El primer día de universidad después de todo esto tenía claro que iba a ser diferente. Llegar allí sentado en una silla de ruedas, ser el diferente, apañármelas para llegar a clase, buscar los ascensores, el camino hasta allí… y solo puedo definirlo con una palabra. Especial.
Como sabéis vivo en Bilbao, y eso implica que, de cada 3 días, 2 llueve y hace frío, mi universidad está como a 10-15 minutos de casa andando, pero en silla es bastante más, así que aquí vuelve a aparecer mi padre. Se ofreció a levantarse antes, coger el coche y llevarme, y así lo hacemos.
No os mentiré, me levanté nervioso, no me apetecía demasiado ser el centro de atención, y menos por esto, pero al final, aunque los médicos me dijeran que era mejor quedarme en casa unas semanas y aunque la medicación me deje totalmente destrozado yo quería ir a clase y volver a hacer una vida normal lo antes posible, así que decidí no hacerles demasiado caso e ir.
Llegamos a la universidad, me senté en la silla y mi padre me subió hasta clase, la verdad que no había necesidad, pero yo estaba nervioso y mi padre me da ese extra de calma que se necesita muchas veces. Y esta, era una de ellas. Llegué, y solo había tres personas, algún que otro choque con puerta de por medio llegué a clase, me senté en la silla normal y esperé a que llegasen los demás.
Muchos que saludaron normal, que es lo que yo quería, alguno otro no vio la silla y no se había enterado, pero varios me dieron la mano, se pararon a hablar conmigo más de lo habitual, una vez más, muestras y muestras de cariño.

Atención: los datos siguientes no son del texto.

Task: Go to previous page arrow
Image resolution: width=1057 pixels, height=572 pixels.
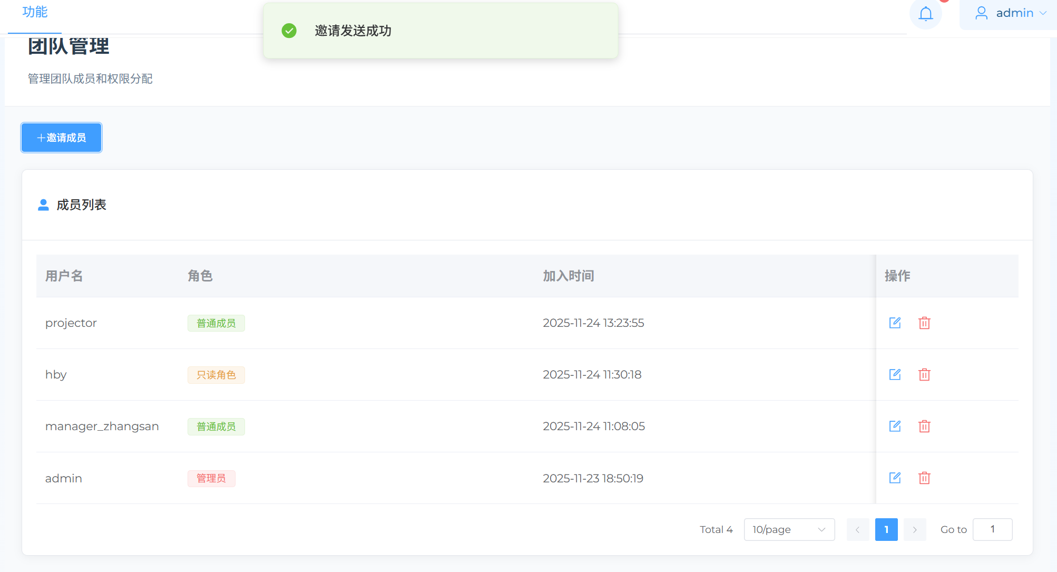Action: click(x=857, y=529)
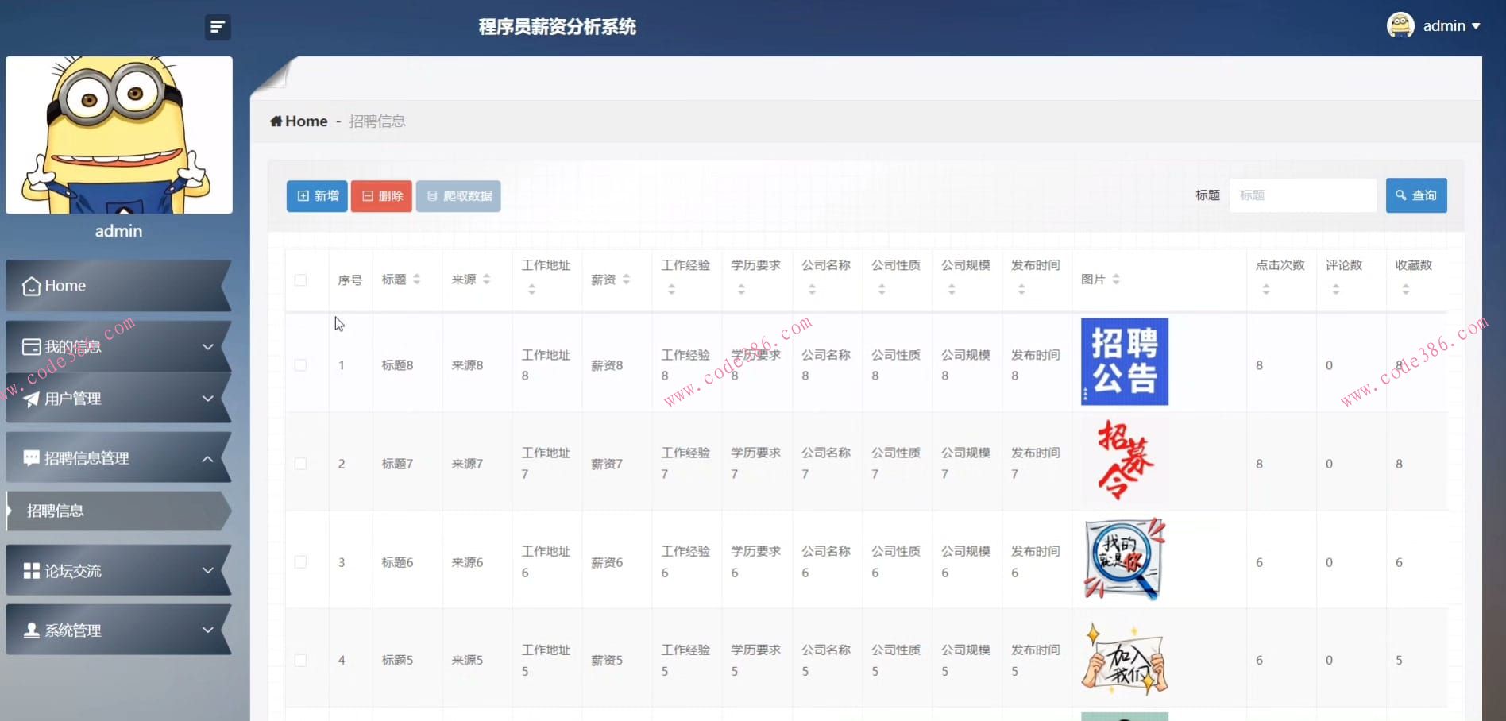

Después de 4 horas de clase era momento de volver a casa, y por la maldita medicación no tenía fuerza para subir las rampas que hay de vuelta a casa. Sin embargo, ahí estaba mi intocable oficial, Iñigo me ha ayudado a llegar a casa cada día desde que hemos vuelto a la uní, y tengo que decir, que además de la Guinness que nos vamos a tomar cuando todo esto termine, le voy a estar agradecido durante mucho tiempo.